Offensive message at Stratford’s Canada Day ceremony

Last week I went to Stratford, Ontario to celebrate Canada Day with my family in my hometown. The weather was beautiful and I got to see a bunch of old friends.

Behind City Hall, there were food vendors, booths from various organisations around Stratford, and live music and dancing. Some were done by actors from the Festival, and other acts were done by fiddlers and tap-dancers from around Perth County. I understand that they were recruited from a festival that was going on nearby.

Partway through the event, one of the groups of dancers came on stage, and there were two boys in the dancing troupe. After they finished, the person who was emceeing the dancers made a comment that still bothers me. She said in a very tongue-in-cheek way, “Look at that—those two boys are pretty smart, aren’t they? Learning to dance with all those girls.”

The audience laughed, while I looked around in horror.

What’s offensive about this comment is the suggestion that it’s not okay for boys to learn to dance because they like dancing. That would be beneath a man’s pride. That would be womanly. There are some things that men don’t do, and dancing is one of them, and if a boy enjoys that, he should be ashamed of himself.

But learning to dance in order to pursue sexual congress—that’s another story. You can still be a man if you’re dancing in order to get in a woman’s pants. It just means you’re really shrewd about it, that’s all.

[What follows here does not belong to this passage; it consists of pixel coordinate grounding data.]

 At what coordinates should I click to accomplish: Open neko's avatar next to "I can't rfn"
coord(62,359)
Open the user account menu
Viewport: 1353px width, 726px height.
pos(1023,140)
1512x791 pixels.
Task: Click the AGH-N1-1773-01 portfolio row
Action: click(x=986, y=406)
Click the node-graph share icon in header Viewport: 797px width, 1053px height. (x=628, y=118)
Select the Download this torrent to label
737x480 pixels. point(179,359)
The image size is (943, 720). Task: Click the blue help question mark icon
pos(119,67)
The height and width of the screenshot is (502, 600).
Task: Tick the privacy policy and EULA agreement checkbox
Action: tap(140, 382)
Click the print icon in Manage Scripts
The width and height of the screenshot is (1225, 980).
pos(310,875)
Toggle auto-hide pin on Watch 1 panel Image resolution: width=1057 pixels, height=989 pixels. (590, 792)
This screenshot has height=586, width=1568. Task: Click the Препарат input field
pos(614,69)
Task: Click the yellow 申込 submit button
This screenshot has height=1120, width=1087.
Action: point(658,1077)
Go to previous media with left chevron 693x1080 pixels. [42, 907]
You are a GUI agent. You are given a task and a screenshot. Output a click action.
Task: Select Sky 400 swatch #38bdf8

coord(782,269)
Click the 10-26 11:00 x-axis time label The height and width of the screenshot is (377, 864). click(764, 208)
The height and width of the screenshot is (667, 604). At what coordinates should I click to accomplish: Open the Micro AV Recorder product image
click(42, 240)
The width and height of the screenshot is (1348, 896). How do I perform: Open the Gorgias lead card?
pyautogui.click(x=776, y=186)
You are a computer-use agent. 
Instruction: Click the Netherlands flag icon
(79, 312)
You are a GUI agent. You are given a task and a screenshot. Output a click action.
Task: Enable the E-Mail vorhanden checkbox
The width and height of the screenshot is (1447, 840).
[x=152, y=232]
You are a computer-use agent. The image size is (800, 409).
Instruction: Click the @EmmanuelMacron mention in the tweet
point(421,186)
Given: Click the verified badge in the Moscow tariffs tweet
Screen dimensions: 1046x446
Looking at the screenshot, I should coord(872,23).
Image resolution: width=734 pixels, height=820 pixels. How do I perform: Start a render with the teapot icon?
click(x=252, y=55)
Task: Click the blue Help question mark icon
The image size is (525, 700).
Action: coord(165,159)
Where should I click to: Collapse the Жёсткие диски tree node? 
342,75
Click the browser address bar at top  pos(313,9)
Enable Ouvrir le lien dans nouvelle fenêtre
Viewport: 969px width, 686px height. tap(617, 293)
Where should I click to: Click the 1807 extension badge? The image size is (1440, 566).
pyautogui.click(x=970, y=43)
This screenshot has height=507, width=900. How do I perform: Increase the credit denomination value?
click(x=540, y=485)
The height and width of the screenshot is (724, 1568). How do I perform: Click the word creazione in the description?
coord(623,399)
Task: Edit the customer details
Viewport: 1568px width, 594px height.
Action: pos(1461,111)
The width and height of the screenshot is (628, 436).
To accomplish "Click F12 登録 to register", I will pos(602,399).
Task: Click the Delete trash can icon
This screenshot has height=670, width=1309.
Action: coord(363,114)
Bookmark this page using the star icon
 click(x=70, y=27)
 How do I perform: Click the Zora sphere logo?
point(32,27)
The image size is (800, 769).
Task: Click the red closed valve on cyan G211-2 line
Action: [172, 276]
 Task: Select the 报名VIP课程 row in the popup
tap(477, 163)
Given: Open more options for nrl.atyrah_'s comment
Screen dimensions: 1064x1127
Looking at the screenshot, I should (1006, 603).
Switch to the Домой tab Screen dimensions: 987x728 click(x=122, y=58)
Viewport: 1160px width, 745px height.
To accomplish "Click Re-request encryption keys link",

Two things immediately come to mind that are really problematic about this:

  1. This sort of thinking is fantastically demeaning to women. It puts women in the place of being a sexual object to be pursued by men. Not only that, but these girls were about ten years old! Why on earth is this even being hinted at?
  2. Having attitudes like the one I outlined puts boys in a position where they have to rationalise all their actions, preferences and their own identity through the lens of manhood. Not only that, but it emphasises how fragile someone’s manhood actually is: If just the act of dancing publicly is enough to threaten it so much that it needs to be rationalised by appeal to the subjugation of women, then you are sending the message that a person’s manhood is a very fragile thing indeed, and that it’s okay to turn a few ten-year-old girls into sex objects in order to preserve it.

I would actually be interested in knowing if there’s a way to quantify how much violence can be shown to be directly causally related in a non-controversial way to some guy trying to defend his own manhood. These comments are not benign.